Now, we all know someone who is so natural at loving and caring for others. I can think of many people like this whose examples I would love to emulate. Lady Hiva and I have many times been the beneficiaries of these loving examples. One of those is a family dear to our hearts. Both the husband, JQ and the wife, CW are amazing people. Although they have their own burdens and fears to carry, they are the first to jump at an opportunity to serve. (It is so natural to them that they will be embarrassed to know I wrote this).
We met JQ and CW through a program at church. Because the Church of Jesus Christ of Latter-day Saints has only lay ministry, that means the leaders of the congregations have other jobs and responsibilities. Their time is valuable and limited and caring for all the families in the congregation is nearly impossible. So they enlist others to help. This program is called Home Teaching, not to be confused with Home Schooling. Home Teaching is a functional program when carried out correctly, all families will be assigned a pair of home teachers who will come visit at least once a month, share a spiritual message and be another pair of hands to care for the needs of the family. I have seen some miracles occur as great Home Teachers truly do become their Brother’s keeper. Yet, sadly that is not always the case. People become busy, burdened and do not see it as important. That means chances to serve are missed and lives go unchanged and untouched.

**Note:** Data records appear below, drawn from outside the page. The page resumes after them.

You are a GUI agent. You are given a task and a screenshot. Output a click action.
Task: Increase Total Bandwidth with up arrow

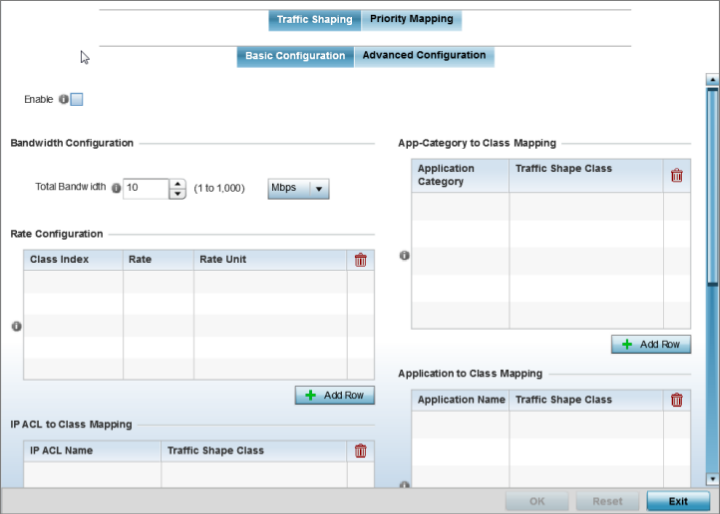pos(178,183)
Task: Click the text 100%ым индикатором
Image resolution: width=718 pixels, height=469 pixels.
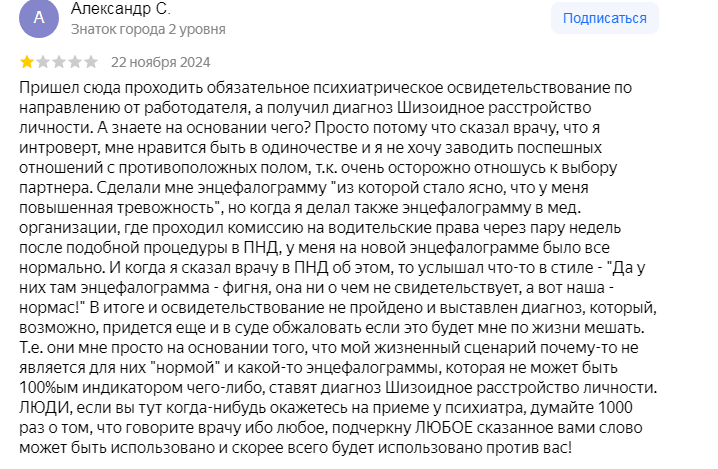Action: (101, 388)

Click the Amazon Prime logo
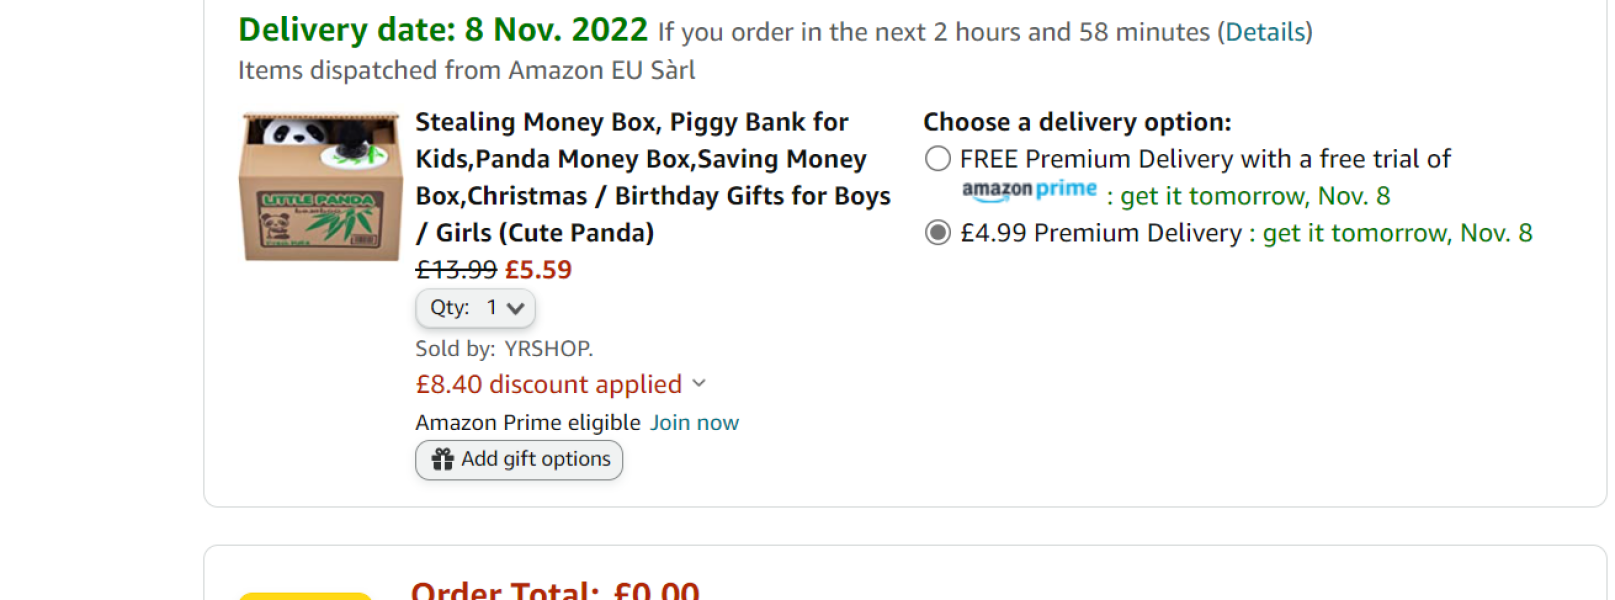(1029, 190)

JQ is not one of those people. He was assigned to be our Home Teacher and at a critical time. Coming once a month was not enough for him and he truly became part of our family. As a result CW and their children became part of our family too. JQ was there when Lady Hiva had her high risk pregnancy, often driving an hour to come see us. JQ and CW were there celebrating for us when we adopted Alekia and with Tau’aho was born. It was JQ who left work and showed up on our doorstep minutes after Aleki went back to his birthmother (sad experience) he enveloped us both with hugs and cried with us. It was JQ that we called when we needed help.
Years later JQ and CW and their kids are very much a part of our lives. This last week they were in Utah and called to say hello. They found out we were busy working and even on their holiday and living thousands of miles apart, JQ showed up to be our keeper with words of encouragement and Slurpees to cool us off. He makes a difference in our lives. CW makes a difference in our lives.
We watch them carry their burdens and the strive to lift the burdens of so many around them at the same time. I hope that I can recommit to being a better home teacher, a better friend and most of all find opportunities to be my Brother or Sister’s keeper.